Innovation of Coagulation-Flocculation Processes Using Biopolyelectrolytes and Zeta Potential for Water Reuse

By Eduardo A. López-Maldonado and Mercedes T. Oropeza-Guzmán

Submitted: October 2nd 2017Reviewed: February 23rd 2018Published: November 5th 2018

DOI: 10.5772/intechopen.75898

Downloaded: 243

Abstract

The coagulation-flocculation process is one of the conventional technologies used for the treatment of different types of industrial wastewater. The zeta potential is a key parameter that allows to determine the effective pH, the type and the correct biopolyelectrolyte dose to return the water quality using coagulation-flocculation. In this chapter, we present the application of a natural cationic biopolyelectrolyte (chitosan) to make the separation and recovery of cellulose fiber more efficient and to increase the reuse of treated water from the pulp and paper industry.

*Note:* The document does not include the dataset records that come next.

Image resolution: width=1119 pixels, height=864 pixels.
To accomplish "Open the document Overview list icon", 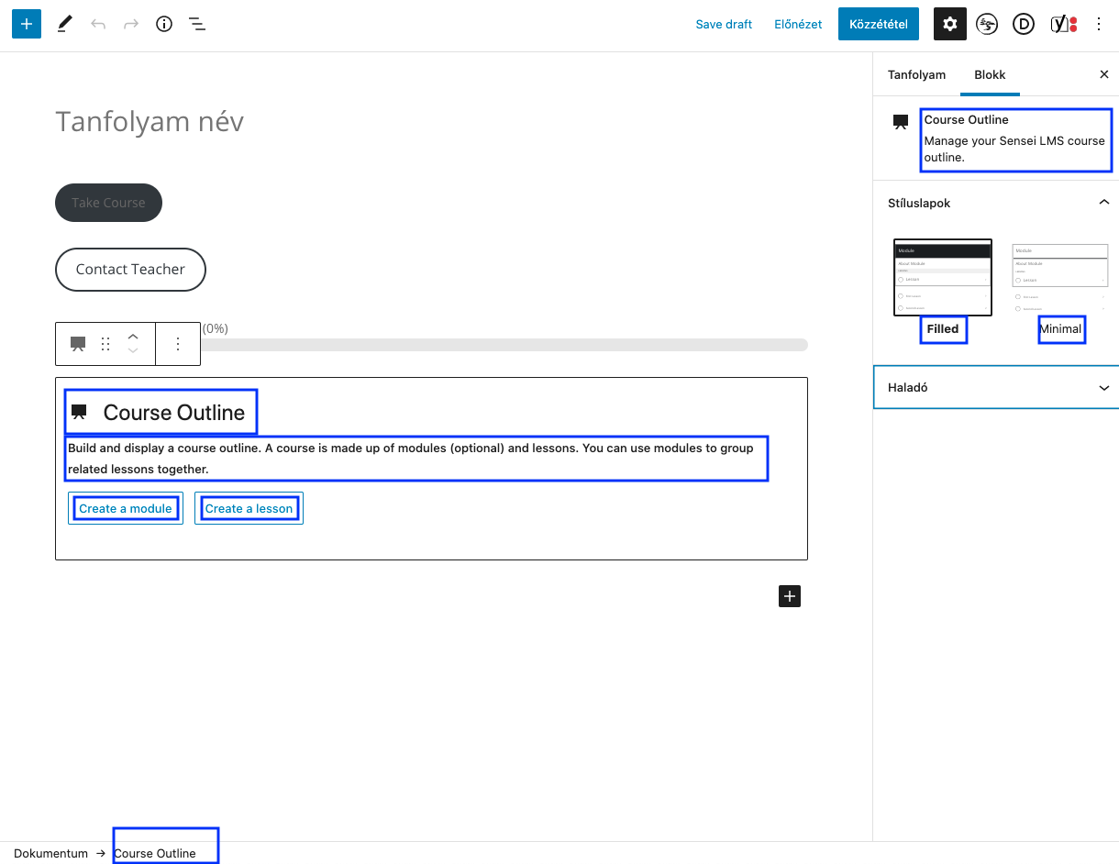I will [196, 24].
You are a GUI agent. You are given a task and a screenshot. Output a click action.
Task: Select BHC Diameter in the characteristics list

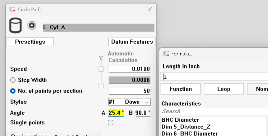click(180, 120)
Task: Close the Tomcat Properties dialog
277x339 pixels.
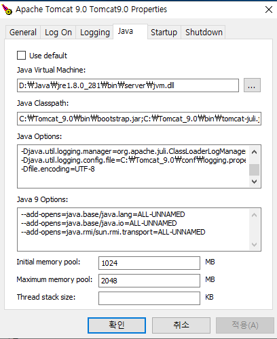Action: (269, 9)
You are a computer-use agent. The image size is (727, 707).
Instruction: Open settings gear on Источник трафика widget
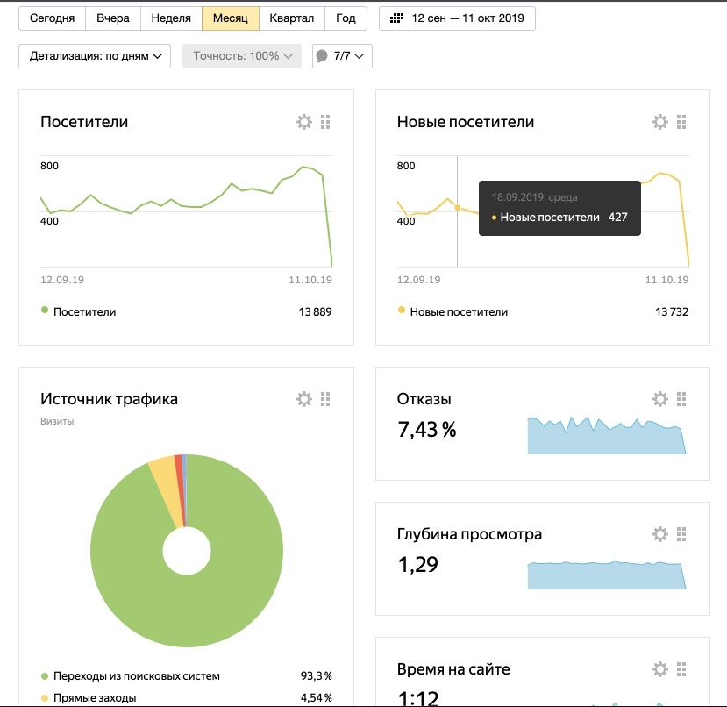304,399
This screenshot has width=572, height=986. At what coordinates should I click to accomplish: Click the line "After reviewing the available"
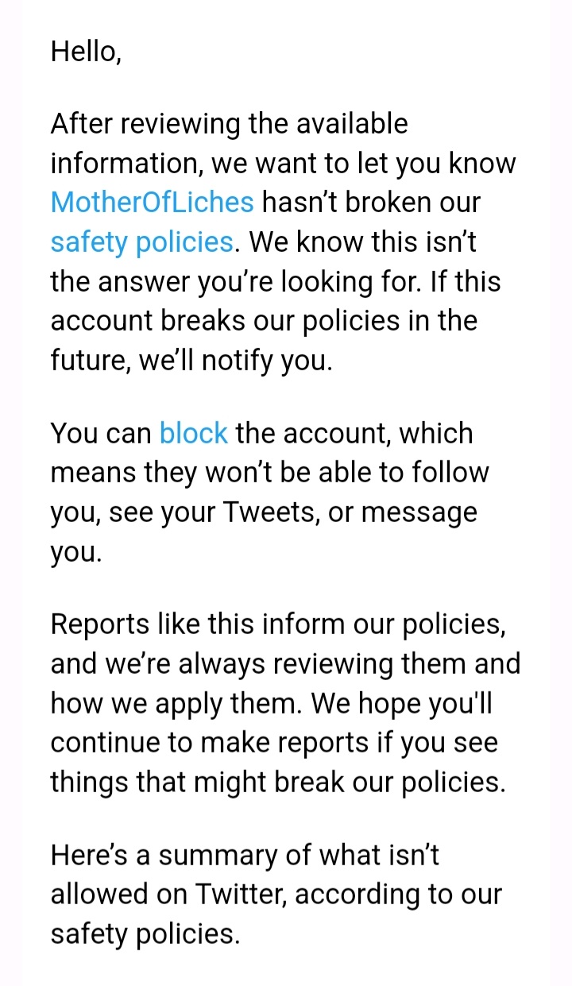tap(230, 124)
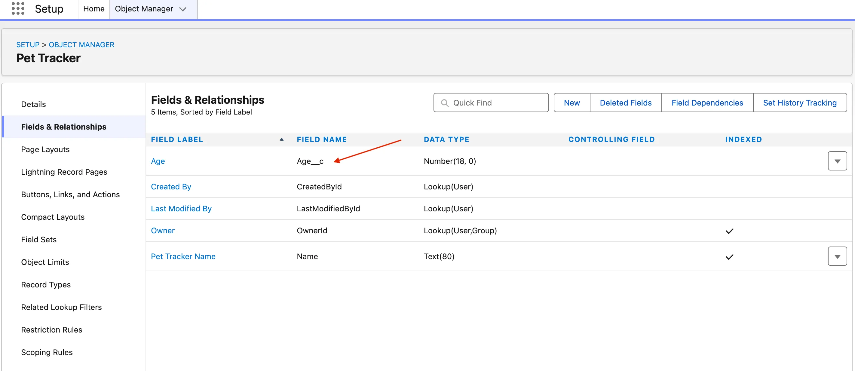Open Field Dependencies
This screenshot has width=855, height=371.
click(707, 103)
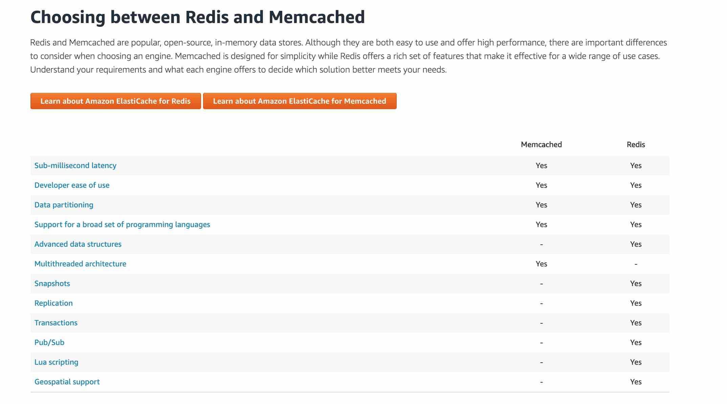
Task: Click the Redis column header
Action: pyautogui.click(x=636, y=144)
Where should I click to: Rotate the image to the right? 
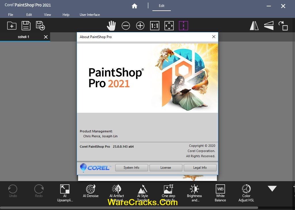[x=283, y=25]
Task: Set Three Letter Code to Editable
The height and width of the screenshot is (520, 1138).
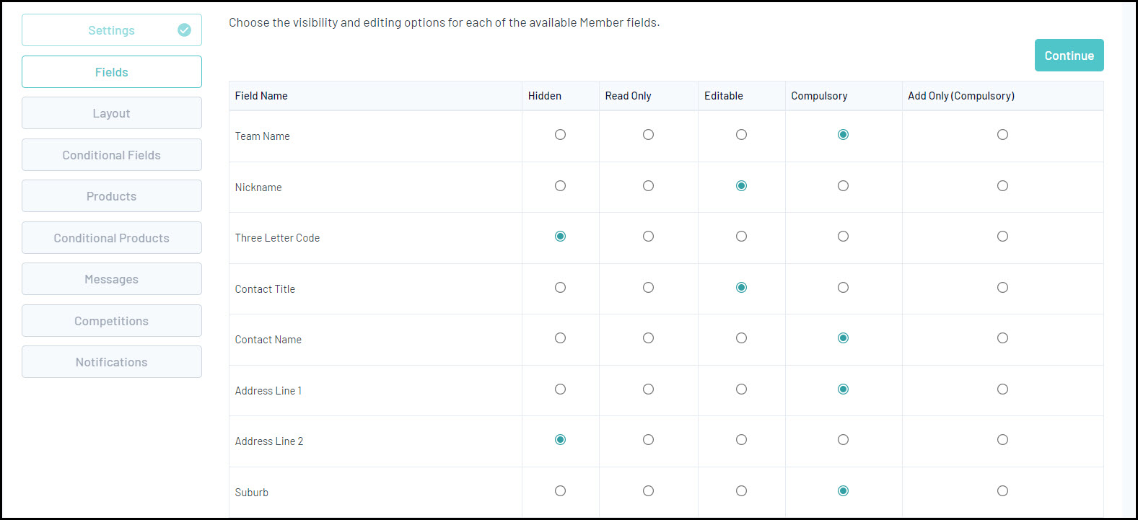Action: tap(741, 237)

The result of the coagulation-flocculation test at pH 5.4 and a chitosan dose = 10 mg/L shows that the treated water has the following values: biochemical oxygen demand = 150 mg O2/L, turbidity = 5 FAU, total suspended solids = 2 mg/L, chemical oxygen demand = 200 mg/L and hardness = 250 mg CaCO3/L. The quality of water obtained allows its discharge to a natural water body, in which it is possible to continue with a biological treatment stage, or to reuse the treated water for the manufacture of paper. Additionally, this coagulation-flocculation process can be coupled to an advanced oxidation process to increase the quality of the water and mineralize the content of organic material.

Keywords

  • zeta potential
  • wastewater treatment
  • biopolyelectrolytes
  • coagulation-flocculation

1. Introduction

The issue regarding the quality and use of water has several aspects: the first option is the most common and of greater importance, than a simple view, which becomes the vital liquid to survive and perform daily activities. Its quality directly affects the health and well-being of society [1]. The second corresponds to the use of water as the main raw material for the manufacture of some products and the operation of production processes. The interaction of water with the environment is influenced by the water quality that both society and the industrial sector confer on water.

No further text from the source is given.